Faculty Development Breakouts

February
1999

The Faculty Development Committee at the Fall 1998 Session provided three breakouts that focused on diversity in teaching, service learning and student peer counseling. All three breakouts provided participants with valuable information and insights in new ways to offer instruction.

The breakout, Diversity in Teaching and Learning, was conducted by Toni Forsythe from DeAnza College and Neelam Canto-Lugo from Yuba College. Emphasis was placed on the need for more aggressiveness in addressing diversity in all aspects of college curriculum and staffing. The participants were provided information regarding the Center for the Study of Diversity in Higher Multi-cultural Collaborative Learning Communities Consortium and the initiatives through the Chancellor's Office and DeAnza College to provide numerous colloquia and workshops for California Community College faculty in 1999 to discuss teaching strategies that can lead diverse student populations toward successful performance outcomes.

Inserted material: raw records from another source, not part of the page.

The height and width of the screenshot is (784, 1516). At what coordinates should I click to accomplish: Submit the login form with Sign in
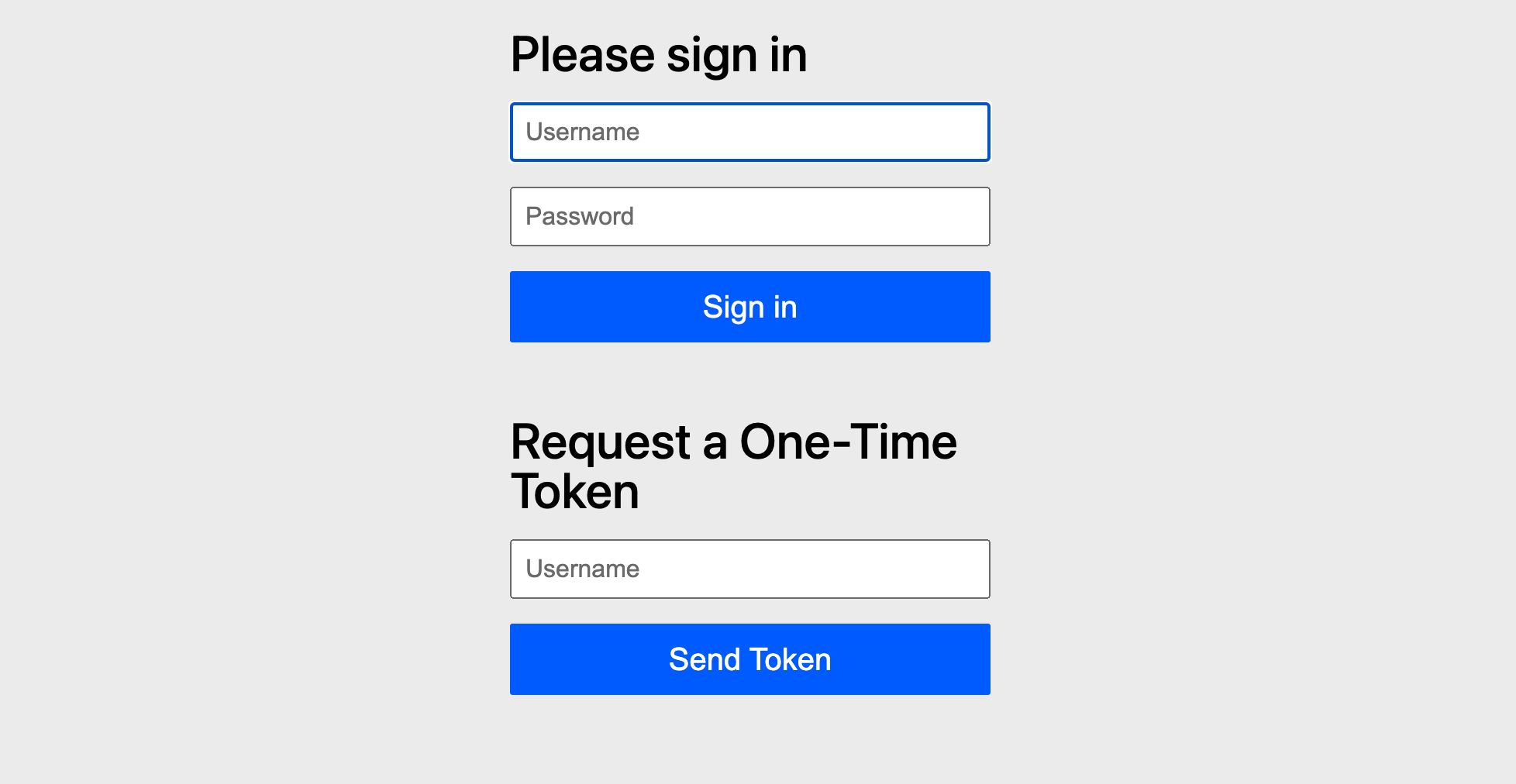click(749, 307)
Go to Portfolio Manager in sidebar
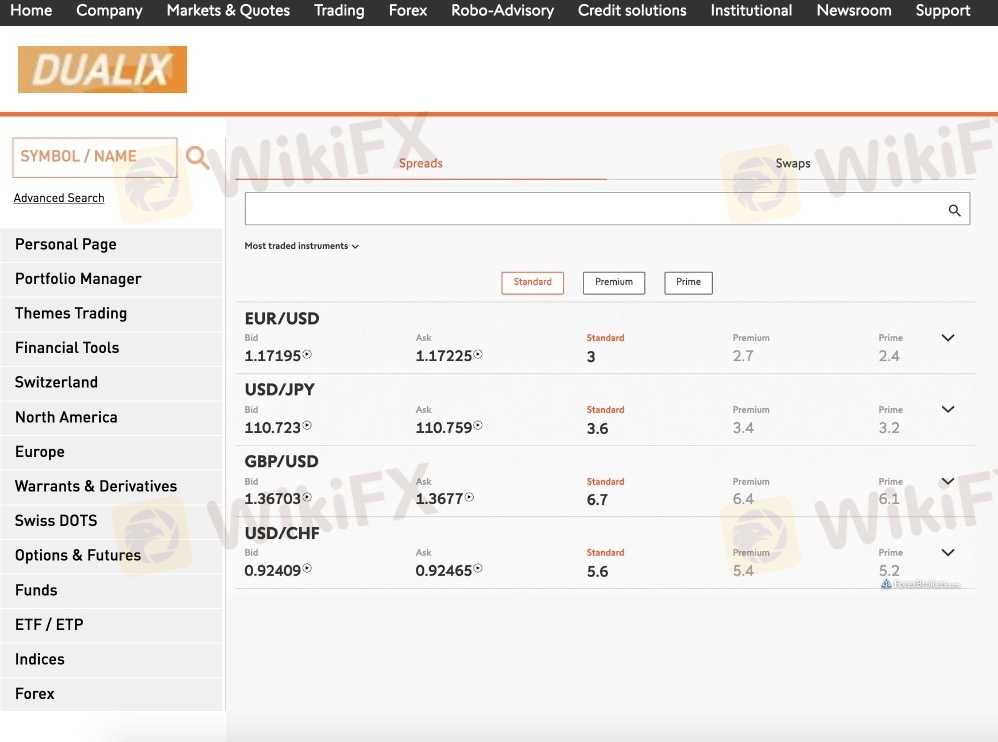This screenshot has width=998, height=742. [x=78, y=279]
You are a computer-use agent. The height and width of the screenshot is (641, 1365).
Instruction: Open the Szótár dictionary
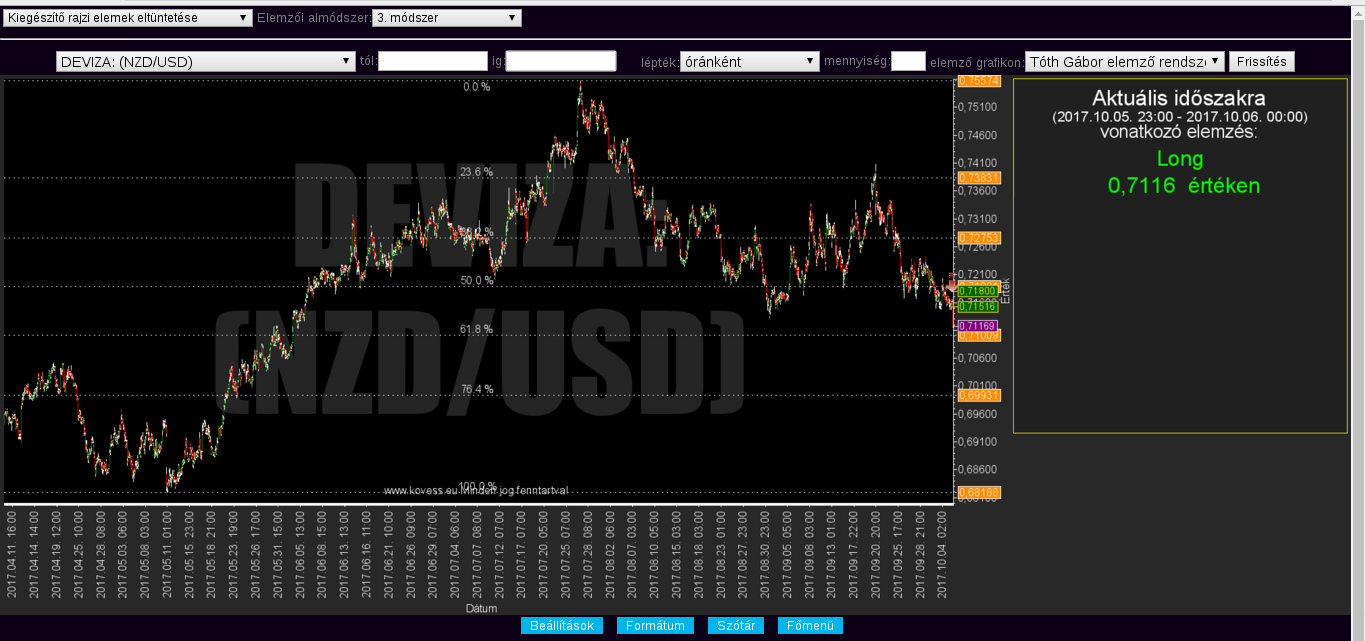736,626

Ed Connelly from Ameri-Corps/AmericaReads, currently working with the state Chancellor's Office to promote service learning throughout the California Community College system, was the presenter for the breakout entitled Building a Systemwide Service-Learning Vision. Participants were provided an overview of the current status of service-learning within the California Community College system and the Chancellor's Office efforts to establish a systemwide clearinghouse for technical assistance and professional development. There is currently a Chancellor's Office task force which is addressing such issues as service learning through AmeriCorps, AmericaReads, Fund for Student Success and future plans for developing a Service-Learning Budget Change Proposal. Service-learning is a college activity that connects students through specific course work to in-service work activities with the private sector and community service agencies.

Student Services/Peer Program was presented by faculty from Cerritos College, Virginia Romero, Sylvia Gardner, and Chris Sugiyama. This breakout was presented as a model program from Cerritos College designed to assist counseling faculty through the employment of students as peer counselors. These student peer counselors then direct and assist other students by providing general college information, clarifying admission and registration procedures, distributing forms, supporting counseling faculty workshops and making referrals to counselors oncall. Students from the Cerritos program provided insightful testimony to the success of the program and the enormous benefits obtained by both the peer counselors and those they served.